**AUFGABENSTELLUNG A:** Fassen Sie im folgenden Forenthread zum Signieren von Applets den Absatz, der mit „Ich möchte ein Online-Spiel entwickeln“ beginnt, kürzer zusammen und bewahren Sie dabei seine wesentlichen Angaben.

※

# Einfaches zulassen von Signaturen



## sparrow (9. Apr 2005)

Ich möchte von meinem Applet aus auf eine SQL-Datenbank zugreifen.
Das scheint ja nur zu gehen wenn ich mein Applet signiere.

Wenn ich das Applet signiert habe, dann muss ja das Gegenstück zu Signatur auf dem Client vorhanden sein, wenn ich das richtig verstanden habe.
Wie kriege ich denn die Signatur möglichst einfach auf den client?
ich kann doch nicht jedem benutzer extra die Signatur runterlade lassen / übermitteln lassen, die sich womöglich noch mal ändert?

Gruß
Sparrow


----------



## The_S (9. Apr 2005)

Wenn das Applet im selben Verzeichnis wie deine SQL-Datenbank liegt musst du es normalerweise nicht signieren.


----------



## sparrow (9. Apr 2005)

Eigentlich wollt ich auf eine mySQL-Datenbank zugreifen.
Die würde doch aber in gar keinen Vezeichnis liegen, oder?
Oder habe ich da jetzt eine Möglichkeit übersehen dieses ganzen Schnickschnack von wegen Datenbankanbindung überseehen?

Gruss
Sparrow


----------



## The_S (9. Apr 2005)

Ach, sry, bin im Moment ein bisschen verwirrt *g*. Jo, dann musst du es natürlich signieren.


----------



## sparrow (9. Apr 2005)

Hm, und da gibt keine Möglichkeit es dem Benutzer leicht zu machen?
Wenn man z. B. Plugins für den IE installieren will, dann kommt doch auch immer so ein kleines Fenster, ob man wirklich will.
Gibt es nichts in der Art und Weise?

Ansonsten muss ich wohl vom meinem Projekt absehen und es als normale Applikation umsetzen.
Aber ein Applet wäre ganz einfach besser...


----------



## The_S (9. Apr 2005)

Signieren ist sowieso nix gscheites :wink: . Such mal hier im Forum, gibt größtenteils nur schlechte Erfahrungen damit ...


----------



## sparrow (9. Apr 2005)

Jup, das habe ich schon bemerkt.

Vielleicht gibt es ja auch eine andere Möglichkeit die du mir nennen kannst.

Ich möchte ein Online-Spiel entwickeln, dass über ein Java-Frontende verfügt und dabei den möglichst direkten Weg zu einer Datenbank gehen.
Bisher sieht es allerdings so aus als wenn ich da noch eine Zwischenschnittstelle (PHP?) einbauen muss, obwohl ich nicht will ;-)

Hast du vielleicht eine andere Idee wie man das lösen kann?


----------



## Campino (9. Apr 2005)

Er hat grade ******* geredet. Wenn die datenbank auf dem SERVER läuft, von dem das Applet geladen wurde, ist datenbankzugriff möglich. Die datenbank muss also nicht im selben file liegen, sondern auf dem selben Server.

※

**AUFGABENSTELLUNG B:** Aktualisieren Sie in den Zeilen nach dem Forenthread den Abschnitt, der bei der Zeile mit „You are a GUI“ beginnt und mit der letzten Zeile endet, indem Sie „dropdown“ durch „menu“ ersetzen. Geben Sie nur diesen Abschnitt wieder.

※

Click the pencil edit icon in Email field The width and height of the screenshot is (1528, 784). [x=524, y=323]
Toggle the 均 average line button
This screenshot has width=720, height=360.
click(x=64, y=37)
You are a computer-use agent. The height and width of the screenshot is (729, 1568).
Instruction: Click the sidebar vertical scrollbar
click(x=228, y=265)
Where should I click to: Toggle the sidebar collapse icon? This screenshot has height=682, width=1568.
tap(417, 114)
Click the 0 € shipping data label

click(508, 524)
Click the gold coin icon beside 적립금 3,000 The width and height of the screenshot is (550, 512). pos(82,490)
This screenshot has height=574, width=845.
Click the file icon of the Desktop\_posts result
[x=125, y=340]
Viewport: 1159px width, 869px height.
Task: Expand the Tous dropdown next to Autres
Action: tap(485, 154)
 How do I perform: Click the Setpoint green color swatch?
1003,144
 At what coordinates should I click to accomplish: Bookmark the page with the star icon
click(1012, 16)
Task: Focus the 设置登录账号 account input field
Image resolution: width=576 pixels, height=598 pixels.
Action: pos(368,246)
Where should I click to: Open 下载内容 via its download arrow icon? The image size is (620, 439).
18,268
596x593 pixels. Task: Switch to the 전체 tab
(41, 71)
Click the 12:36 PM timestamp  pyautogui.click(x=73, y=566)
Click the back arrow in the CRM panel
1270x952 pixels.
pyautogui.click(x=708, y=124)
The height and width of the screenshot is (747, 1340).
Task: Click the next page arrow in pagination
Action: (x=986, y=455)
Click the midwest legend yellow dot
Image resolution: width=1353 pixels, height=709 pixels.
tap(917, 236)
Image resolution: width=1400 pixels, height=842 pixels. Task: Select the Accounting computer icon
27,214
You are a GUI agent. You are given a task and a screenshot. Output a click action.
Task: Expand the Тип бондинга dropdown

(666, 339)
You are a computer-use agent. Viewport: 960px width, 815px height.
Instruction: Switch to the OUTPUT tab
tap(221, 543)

※

**ENDGÜLTIGE ANTWORT A:** Geplant ist ein Online-Spiel mit Java-Frontend, das möglichst direkt auf eine Datenbank zugreift. Bisher scheint jedoch eine ungewollte Zwischenschnittstelle, etwa PHP, nötig zu sein.

**ENDGÜLTIGE ANTWORT B:**
You are a GUI agent. You are given a task and a screenshot. Output a click action.
Task: Expand the Тип бондинга menu

(666, 339)
You are a computer-use agent. Viewport: 960px width, 815px height.
Instruction: Switch to the OUTPUT tab
tap(221, 543)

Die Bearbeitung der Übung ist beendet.